Distributional Convergence of Empirical Entropic Optimal Transport and Statistical Applications

TL;DR

This paper establishes the asymptotic distribution of empirical Entropic Optimal Transport functionals, enabling statistical inference and confidence band construction, with applications in biological data analysis.

Contribution

It provides the first weak convergence results for a broad class of EOT functionals, including colocalization measures, using Hadamard differentiability and the delta method.

Findings

Derived asymptotic weak convergence for EOT functionals.

Constructed uniform confidence bands for colocalization curves.

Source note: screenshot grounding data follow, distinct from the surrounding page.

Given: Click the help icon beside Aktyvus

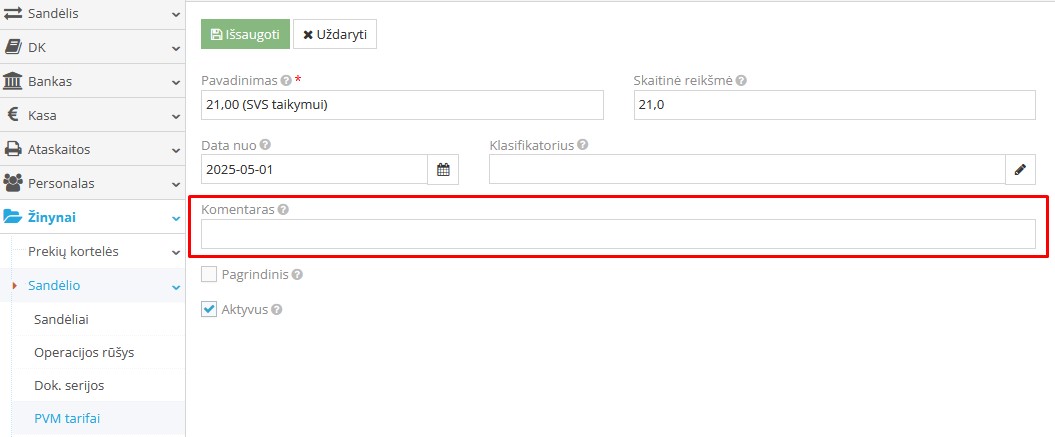Looking at the screenshot, I should point(277,310).
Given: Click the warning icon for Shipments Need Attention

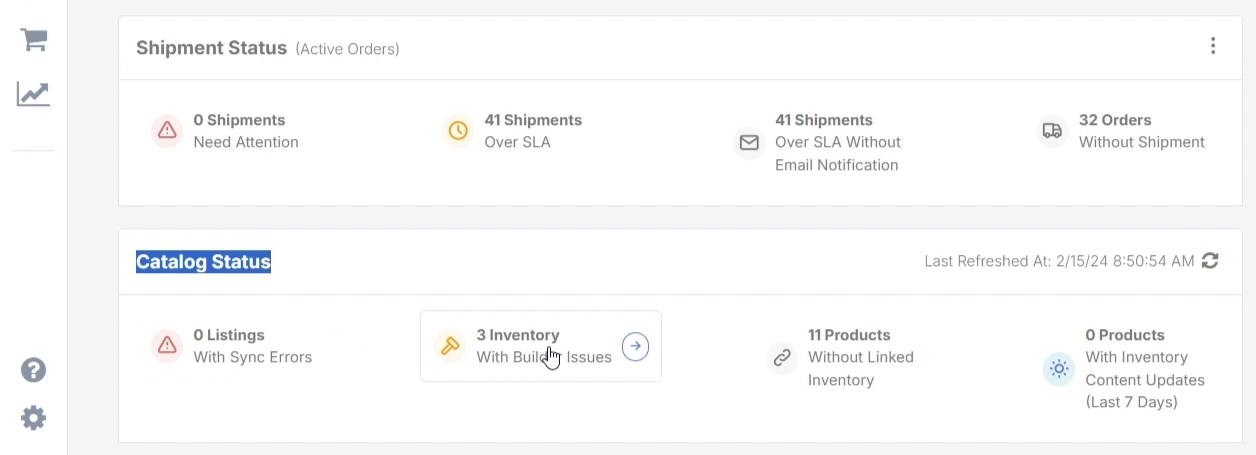Looking at the screenshot, I should pos(167,131).
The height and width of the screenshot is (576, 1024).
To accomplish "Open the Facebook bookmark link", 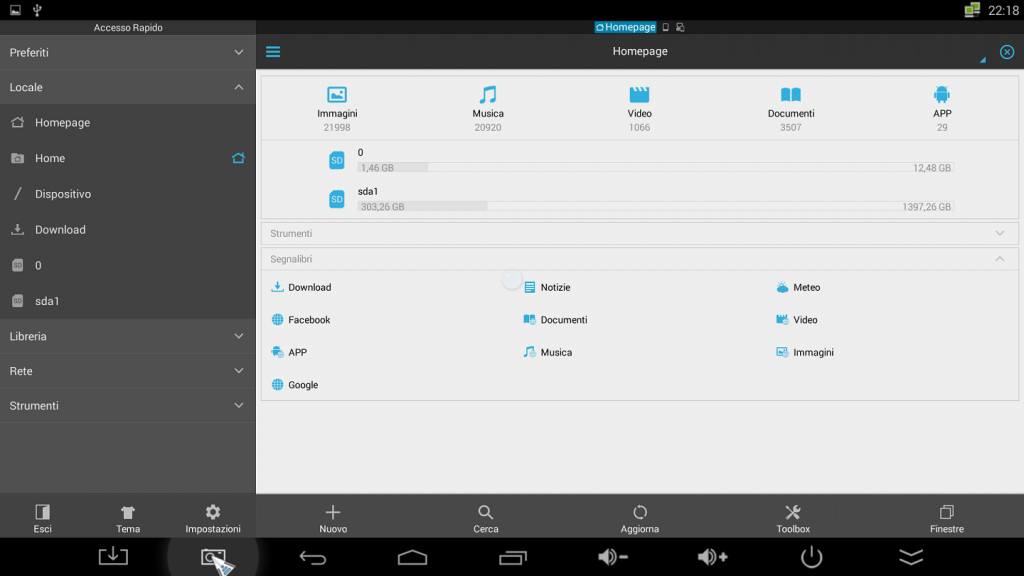I will coord(309,320).
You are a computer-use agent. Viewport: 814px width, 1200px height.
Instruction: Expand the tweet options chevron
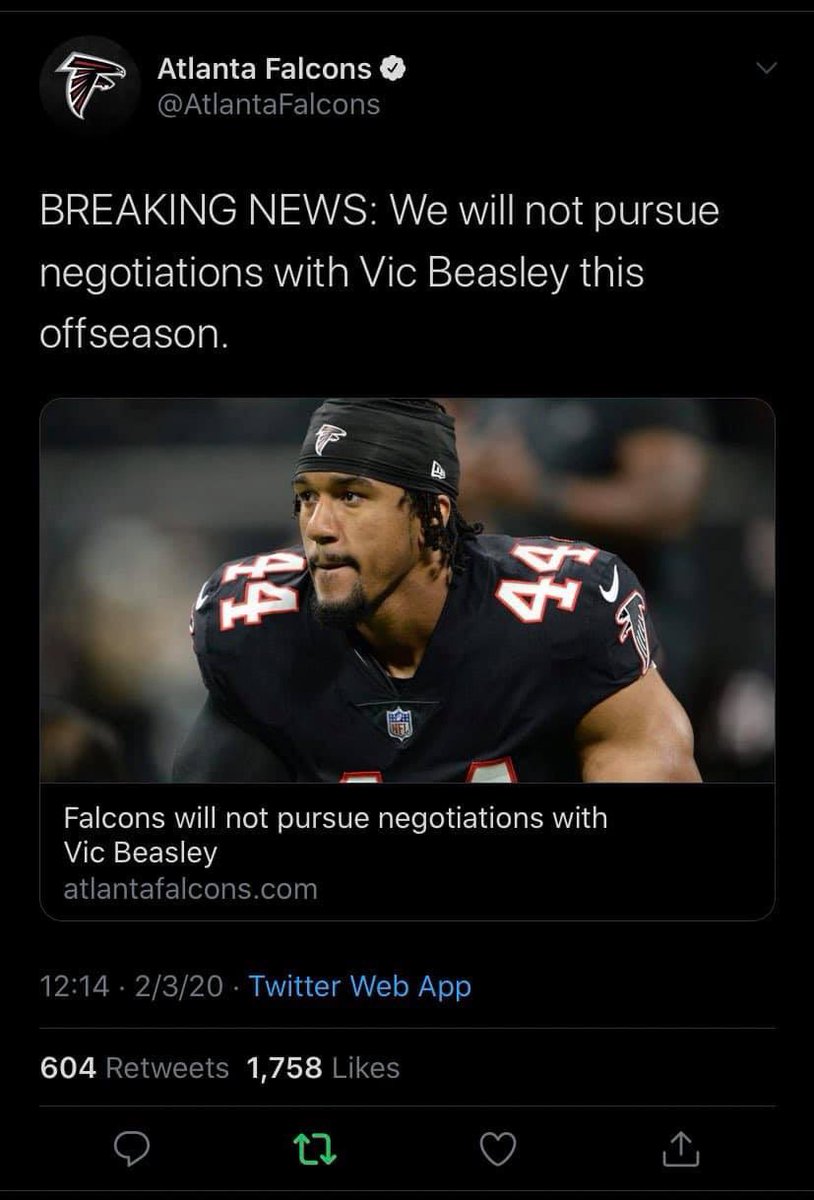[x=765, y=68]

Validated theory with simulations and real mitochondrial data.

Abstract

Recently, the statistical properties of empirical Entropic Optimal Transport (EOT) have attracted great interest, as this quantity has been shown to be useful for complex data analysis, among other reasons due to its computational efficiency. In several applications, it has been observed that the EOT plan provides valuable information beyond just the optimal value. For example, in cell biology, colocalization analysis based on the EOT plan has been introduced as a measure for quantification of spatial proximity of different protein assemblies. Despite recent progress in the analysis of its risk properties, a precise understanding of its statistical fluctuations to make it accessible for inference remains elusive to a large extent. In this paper, we derive asymptotic weak convergence result for a large class of functionals of the EOT plan, in which the colocalization process is included. The proof is based on Hadamard differentiability and the extended delta method. As an application, we obtain uniform confidence bands for colocalization curves and bootstrap consistency. Our theory is supported by simulation studies and is illustrated by real world data analysis from mitochondrial protein colocalization.